Personne n’avait jamais eu l’idée saugrenue de la prendre en photo et encore moins pour modèle. Il y avait bien ce quelqu’un qui s’amusait toujours à le dessiner pour se moquer de lui, mais cela était bien différent.
« Comment as-tu su ? Mon rêve va enfin se réaliser alors ?! »Il ria de bon cœur avant de la prévenir :
« Okay ! Mais si le cliché ne rend pas ce que tu voulais, faudra pas venir te plaindre. Ou alors si, mais il te faudra prendre rendez-vous. J’aurais sûrement un assistant d’ici là. »C’était sa manière à lui d’accepter son offre. Il était curieux tant le cliché rendait déjà bien sur le petit écran. Elle semblait être une photographe hors-pair. Les artistes pullulaient à l’académie et c’était toujours une agréable surprise d’en rencontrer un véritable.
« Oh… ça ? Un vieux classique. J’avais besoin de retourner un peu en enfance. Ça m’arrive de temps à autres… », dit-il en soulevant la couverture pour la portée à sa vue.
« Alice’s Adventures in Wonderland. Mais tu peux m’appeler Lary. »Il lui sourit et lui présenta sa main pour sceller leur amitié naissante.
***
Contemplant ses choix récents dans les flammes du feu de camp, il n’y avait qu’une ombre qui trahissait Alec sur son visage. Il avait fait le choix d’avouer ses sentiments passés –
emphase sur le passé, n’est-ce pas ? – à Elijah, son meilleur ami d’enfance longtemps perdu puis retrouvé. Le plan avait été suivi de A à Z. Comme promis à son petit-ami musicien, Alec avait finalement consenti à rencontrer Eli’ – qu’il avait réussi à éviter avec brio – et était passé aux aveux, Elijah avait ensuite déclaré qu’il n’avait jamais vu les choses sous cet angle –
Sans blague ? – et s’était confondu en excuses car il ne partageait pas les mêmes sentiments –
c’était bien ça ? hein ?. Parfaitement orchestrée, la chute s’était ensuivie d’un atterrissage des plus douloureux. Morose, Alec avait noyé son chagrin dans l’alcool ce soir-là et s’était réveillé le lendemain avec la punition d’une migraine carabinée. Non, vraiment, la vie était merveilleuse ces derniers temps.
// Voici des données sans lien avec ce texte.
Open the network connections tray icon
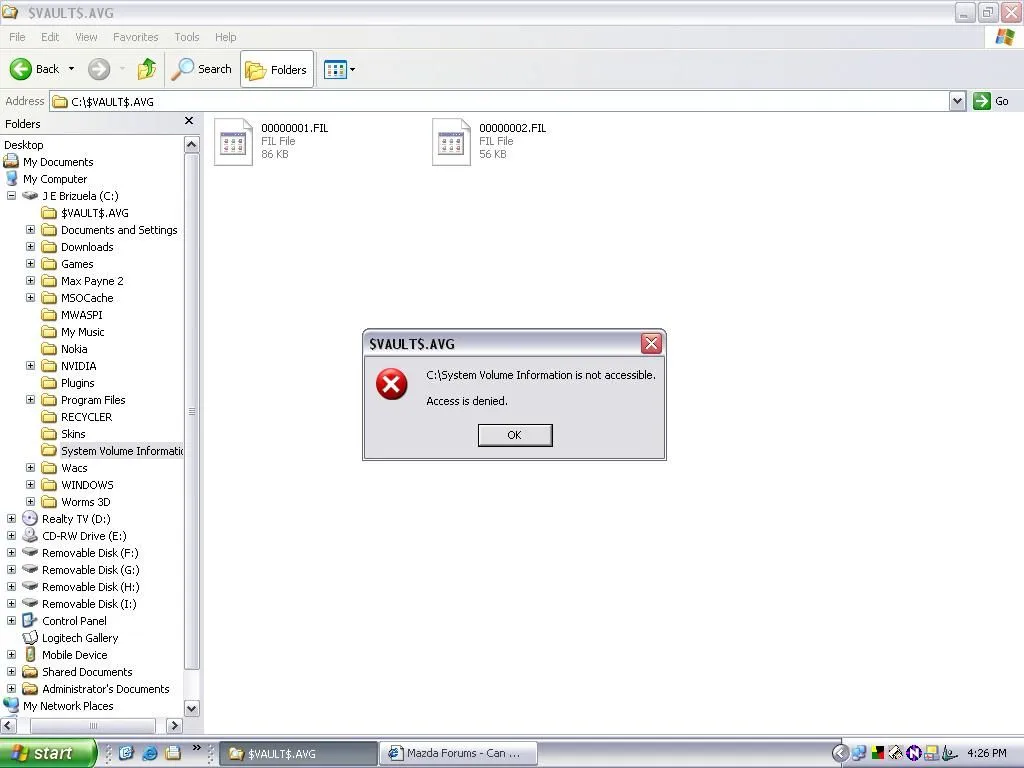1024x768 pixels. [x=858, y=753]
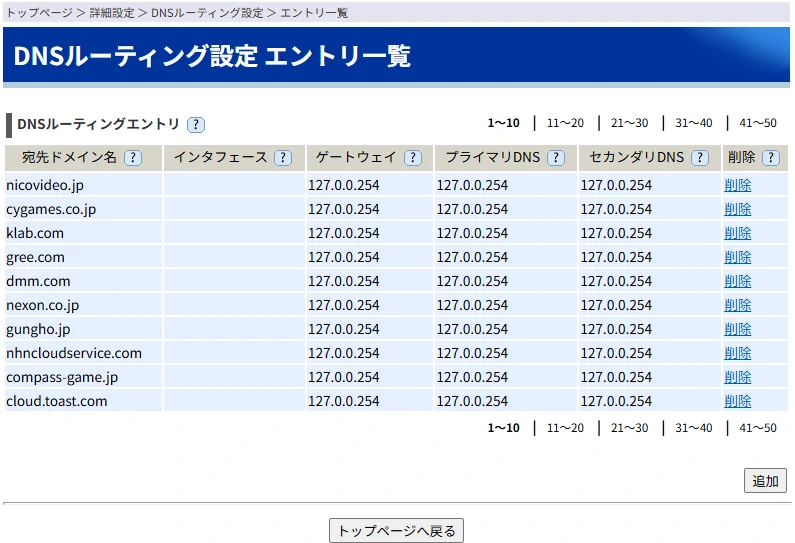The width and height of the screenshot is (795, 543).
Task: Open プライマリDNS column help icon
Action: tap(556, 158)
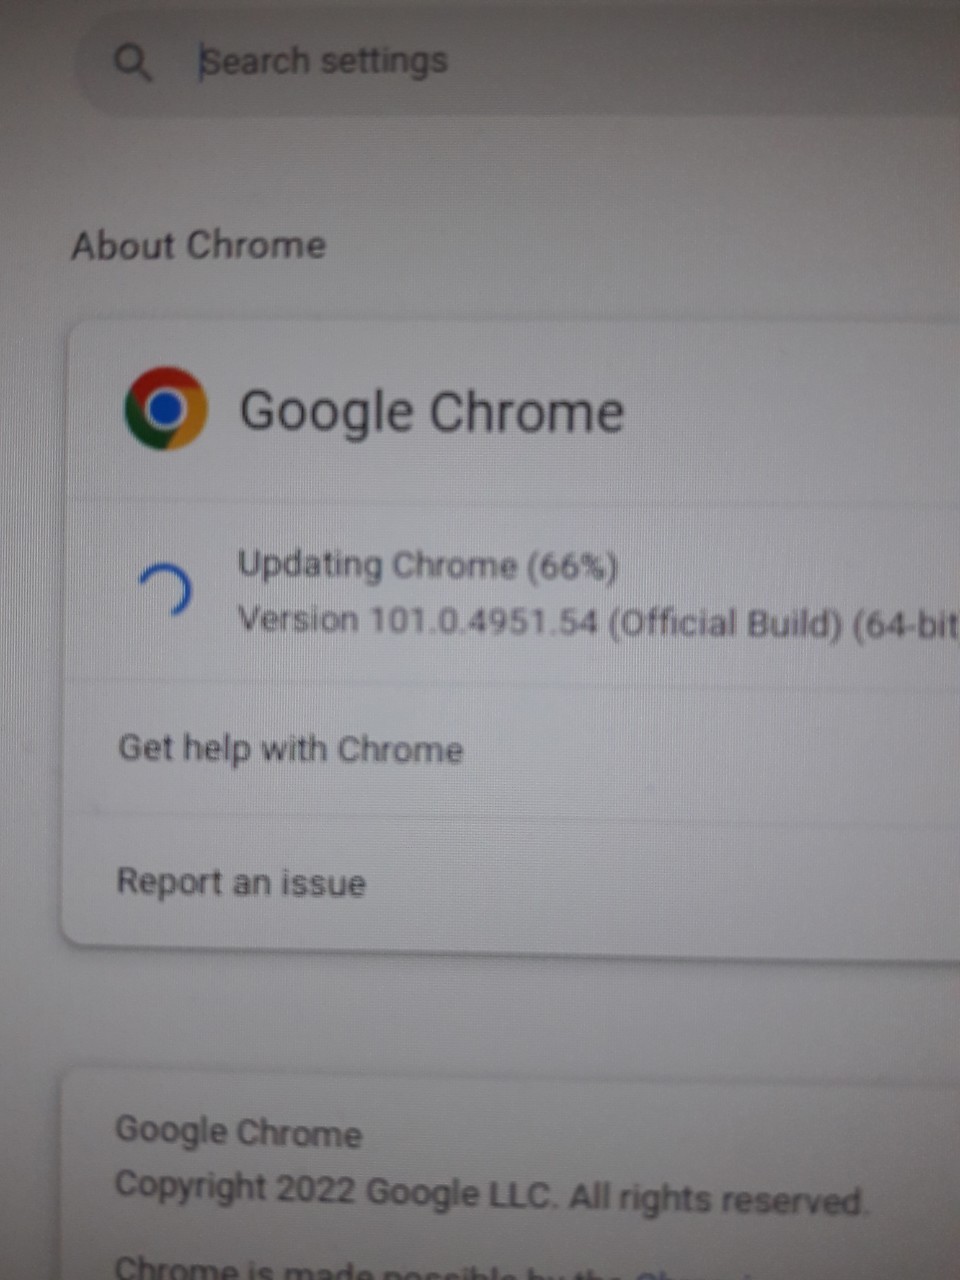Click the blue update progress spinner
The width and height of the screenshot is (960, 1280).
(x=166, y=589)
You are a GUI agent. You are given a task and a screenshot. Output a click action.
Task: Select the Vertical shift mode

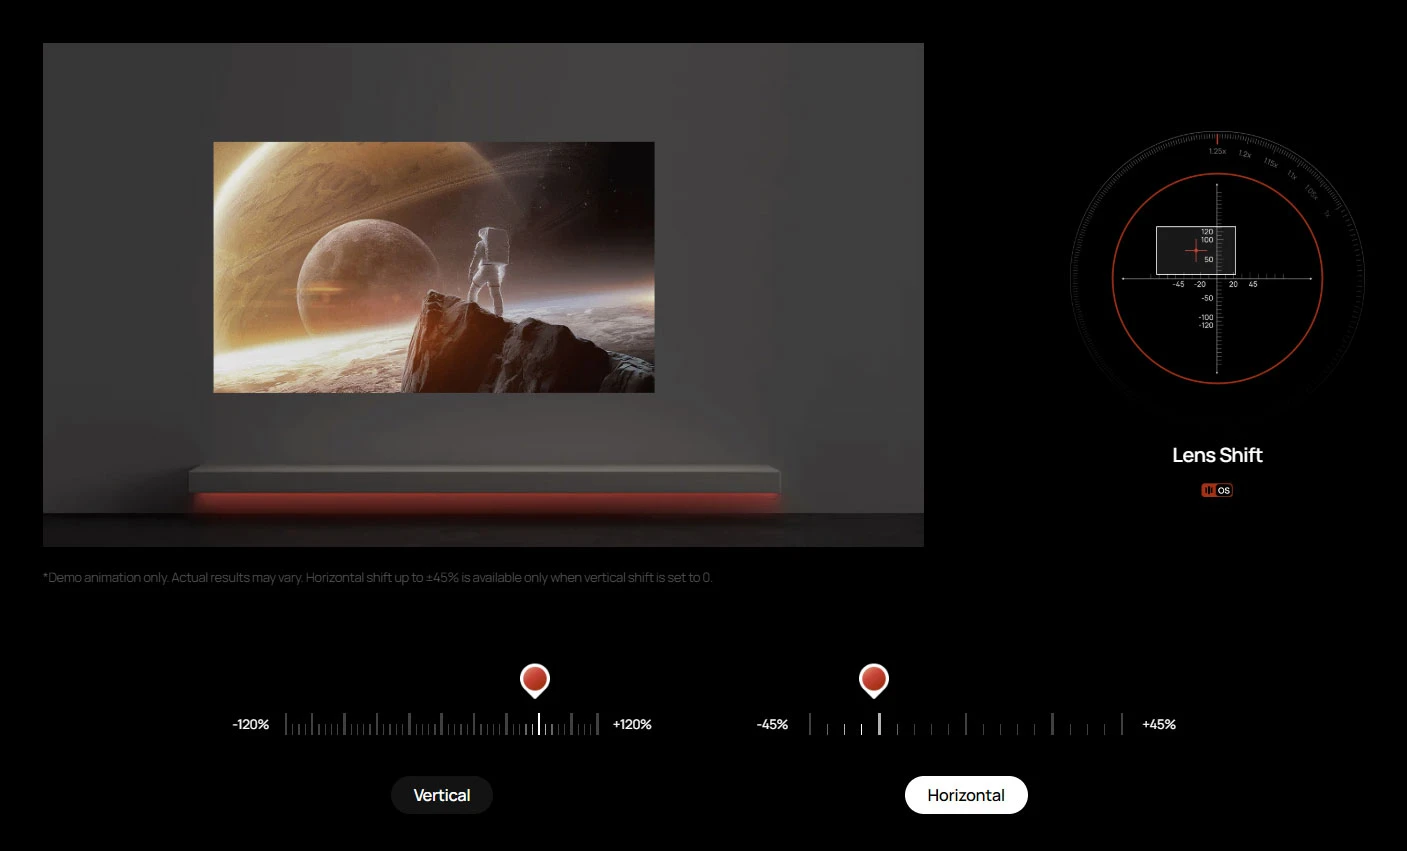point(442,795)
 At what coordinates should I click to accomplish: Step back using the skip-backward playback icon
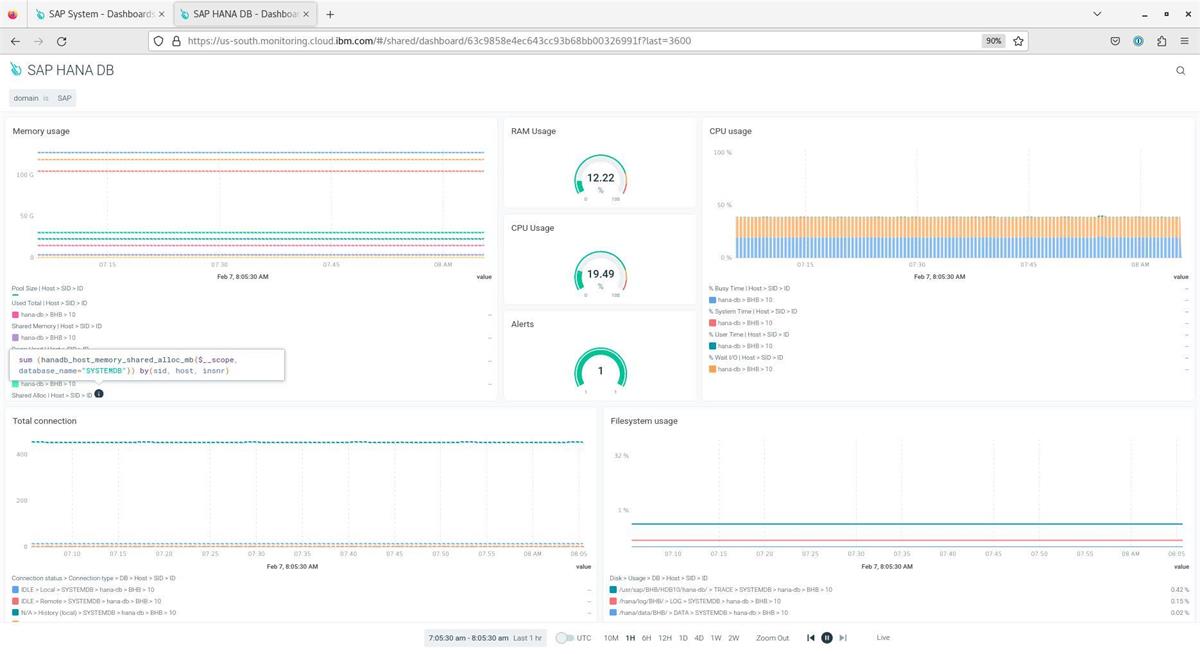[x=811, y=637]
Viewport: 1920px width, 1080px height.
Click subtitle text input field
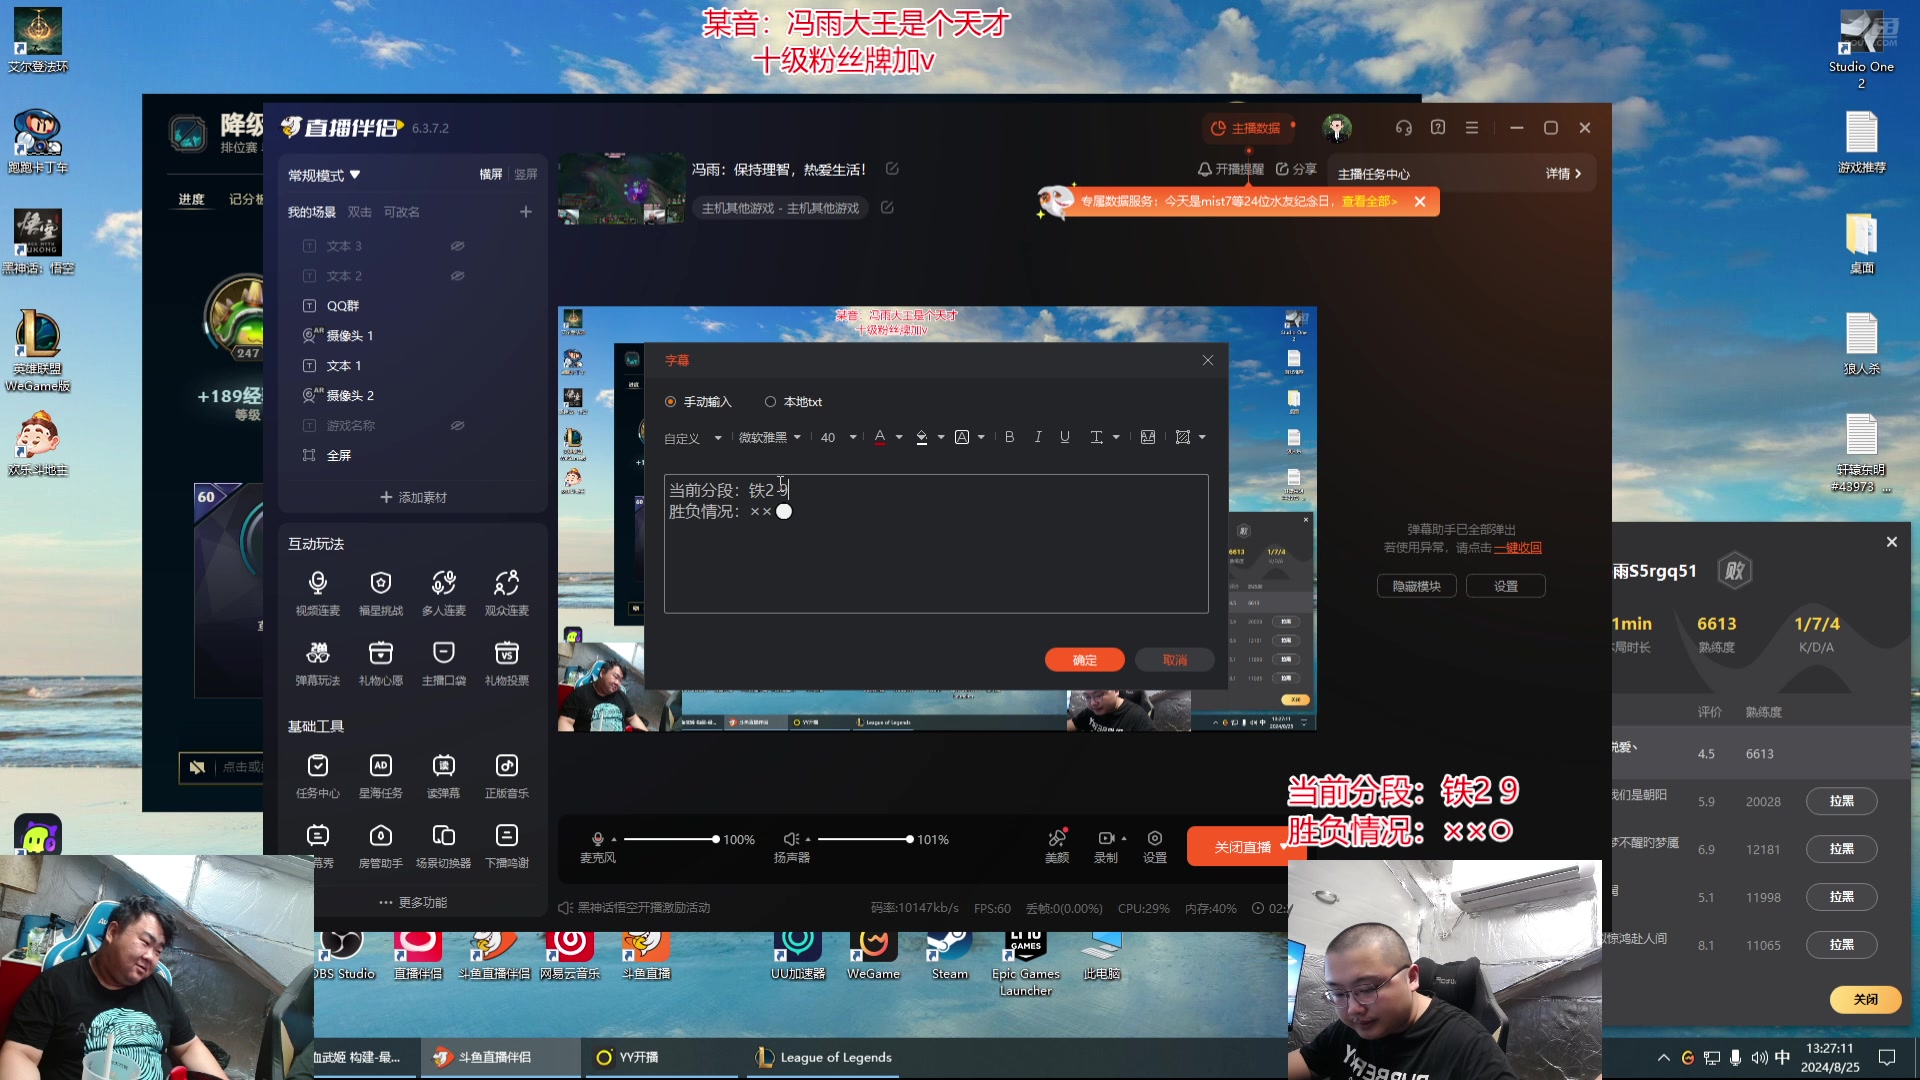[936, 543]
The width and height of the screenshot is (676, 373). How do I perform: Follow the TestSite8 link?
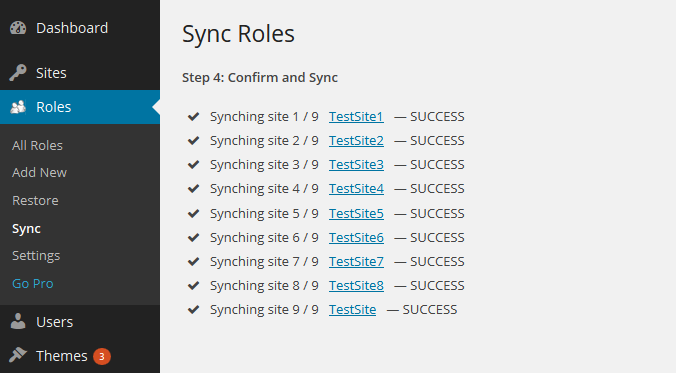pos(356,285)
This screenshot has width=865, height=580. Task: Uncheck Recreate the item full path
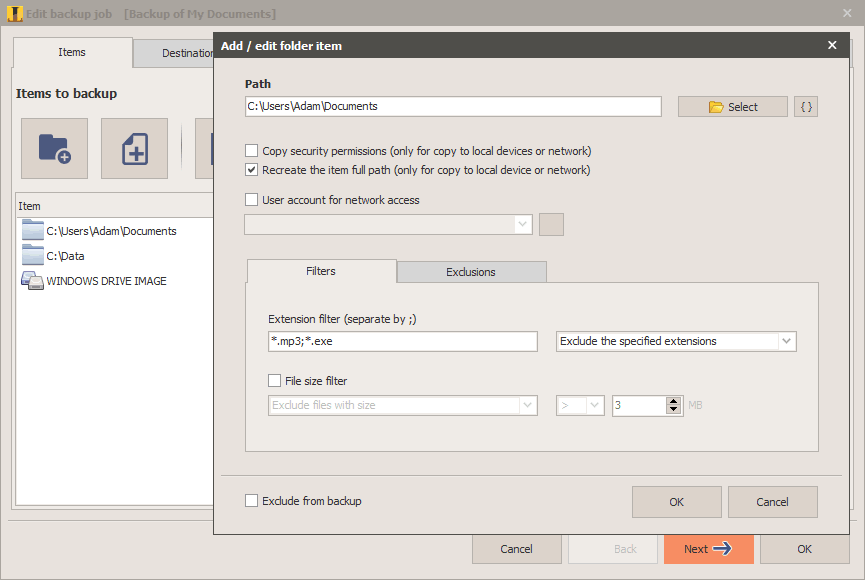(252, 170)
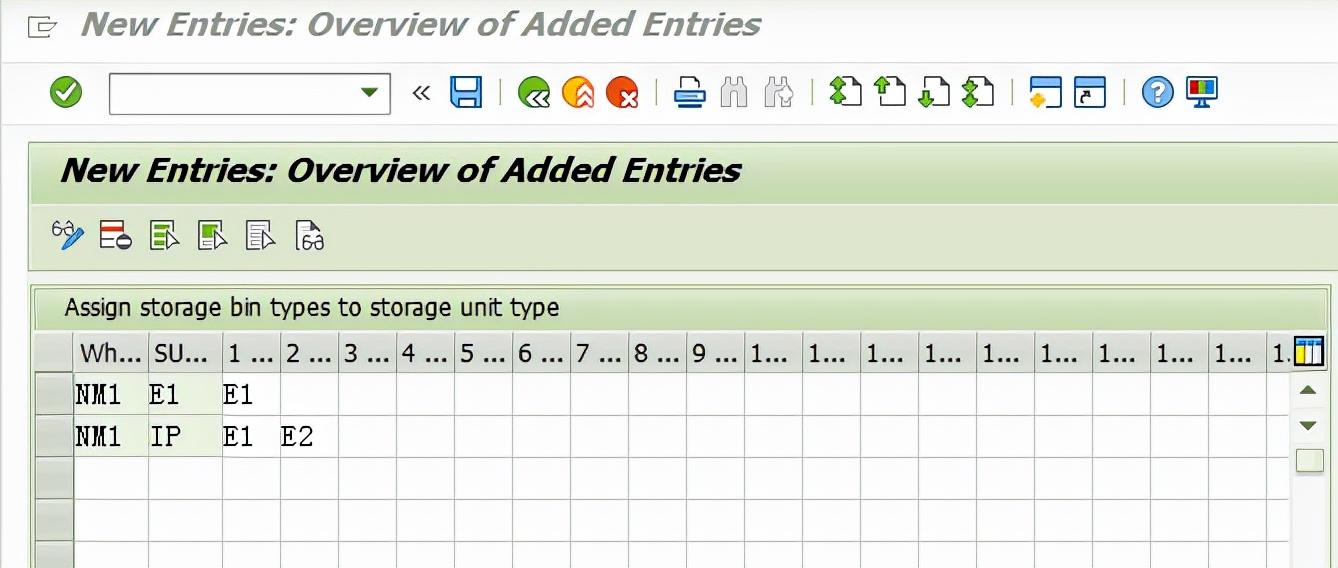1338x568 pixels.
Task: Click the green Back arrow icon
Action: (534, 93)
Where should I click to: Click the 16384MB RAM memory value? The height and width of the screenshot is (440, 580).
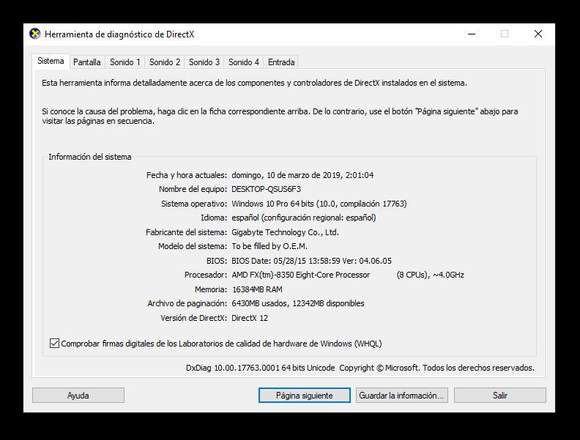pos(257,289)
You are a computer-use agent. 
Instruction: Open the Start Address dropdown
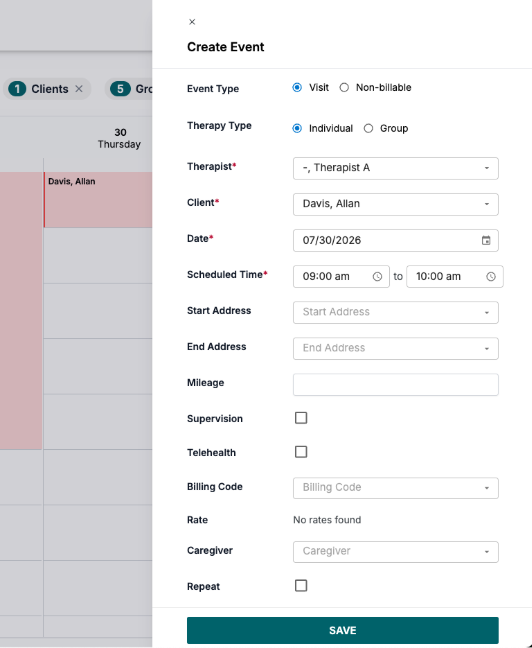396,312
Il ne regrettait pas une seule seconde d’avoir abandonné l’espoir d’une relation sérieuse – d’accord, il avait eu peur – et d’avoir sauté dans le premier avion pour l’Oregon qu’il avait trouvé.
Le troisième verre de la soirée fut terminé cul-sec et Alec se leva pour rejoindre le bar de fortune où il espérait en trouver un quatrième. Mais il trouva bien plus que cela ! Sa petite bouffée de bonheur à lui : Hannah. Elle déposa un baiser furtif mais agréable sur sa joue. Pas la bise à la française, ou le faux baiser poli, non. Un baiser franc et si chaleureux qu’il sentit son corps s’éveiller telle la Belle au Bois Dormant.
« Hannah ! J’savais pas que tu viendrais. Ça fait plaisir de te voir ! »Il l’enlaça chaleureusement et déposa à son tour un baiser sur sa joue droite.
« Le prends pas mal, parce qu’elle est gorgeous, mais tu dois te les cailler dans ta petite robe, nan ? Je te sers un verre ? » Il demanda finalement sans transition.